OK - sorry for being unclear I'll have another go.
My problem is not because of the length -1 issue . That was a typo I am ashamed to say, and my actual code does have it limited to array. lenght -1.
Here goes my second try at explaining:
I have a 2d array.
I need to check what the values of the "neighbours" of each element in the array is:
For example, array will have neighbours array, array, array, array, array , array, array, array
Which can be expressed as array[row][count] has neigbours array[row][column+1], array[row+1][column+1], array[row+1][column] etc.
Each array element has eight neighbours, if it is not on the "edge of the grid", as in, if it does not have a row or column value of 0 or a row or column value of array.length-1
Now, if a element has the same value as 3 of its neighbours a counter variable needs to be incremented.

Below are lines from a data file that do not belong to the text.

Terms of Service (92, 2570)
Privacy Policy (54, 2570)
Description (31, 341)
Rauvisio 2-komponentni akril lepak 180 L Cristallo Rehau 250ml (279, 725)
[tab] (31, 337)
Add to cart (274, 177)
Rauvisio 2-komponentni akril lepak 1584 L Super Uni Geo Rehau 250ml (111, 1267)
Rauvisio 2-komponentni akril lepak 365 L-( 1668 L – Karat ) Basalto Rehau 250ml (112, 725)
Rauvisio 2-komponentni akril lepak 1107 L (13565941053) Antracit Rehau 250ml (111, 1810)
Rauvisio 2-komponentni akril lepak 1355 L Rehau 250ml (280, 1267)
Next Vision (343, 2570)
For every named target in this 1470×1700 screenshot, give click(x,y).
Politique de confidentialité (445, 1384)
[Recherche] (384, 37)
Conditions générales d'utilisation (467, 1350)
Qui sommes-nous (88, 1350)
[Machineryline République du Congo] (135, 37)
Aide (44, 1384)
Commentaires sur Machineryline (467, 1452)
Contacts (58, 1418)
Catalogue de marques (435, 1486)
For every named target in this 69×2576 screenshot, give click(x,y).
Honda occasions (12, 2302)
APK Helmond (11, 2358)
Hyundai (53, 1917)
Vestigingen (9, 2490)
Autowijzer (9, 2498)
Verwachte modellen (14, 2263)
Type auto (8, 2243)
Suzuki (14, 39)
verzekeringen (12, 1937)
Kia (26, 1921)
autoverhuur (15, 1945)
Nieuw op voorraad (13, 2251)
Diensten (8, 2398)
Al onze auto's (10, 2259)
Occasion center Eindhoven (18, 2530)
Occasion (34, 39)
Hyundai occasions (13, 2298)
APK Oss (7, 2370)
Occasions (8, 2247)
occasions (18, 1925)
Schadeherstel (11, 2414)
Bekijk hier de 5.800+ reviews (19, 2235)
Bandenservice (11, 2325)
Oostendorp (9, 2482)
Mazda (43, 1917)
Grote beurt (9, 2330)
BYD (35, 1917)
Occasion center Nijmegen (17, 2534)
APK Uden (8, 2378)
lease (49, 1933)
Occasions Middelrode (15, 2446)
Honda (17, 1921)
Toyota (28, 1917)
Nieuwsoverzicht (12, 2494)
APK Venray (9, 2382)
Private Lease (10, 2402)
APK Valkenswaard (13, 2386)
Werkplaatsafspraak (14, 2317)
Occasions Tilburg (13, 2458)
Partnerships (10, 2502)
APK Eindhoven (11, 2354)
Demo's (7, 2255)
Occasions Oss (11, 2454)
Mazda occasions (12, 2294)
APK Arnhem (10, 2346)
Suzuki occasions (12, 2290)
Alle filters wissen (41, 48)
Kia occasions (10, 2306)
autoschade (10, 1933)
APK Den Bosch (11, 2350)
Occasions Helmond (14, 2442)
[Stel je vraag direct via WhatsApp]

To try to find the values of each elements neighbours, I loop through the rows and columns of the array, and compare each element to the array[row][column+1] etc as explained above to see if it has the same value as its neighbour.
But I get the out of bounds error if the element I'm checking has a row or column value of 0 or array.lenght-1 because if row is 0, then array[row-1][column] gives me a -1 value for row. And so on for column at 0 etc.
I can avoid this by if - else statements, that is, if(row == 0) then only check certain neighbours, not those that decrement row. But this gives me a very long ugly list of if-elses that confuse me and somewhere in there lurks a logical mistake.
I was wondering if there is a better way of checking for the "neighbours" of a 2d array.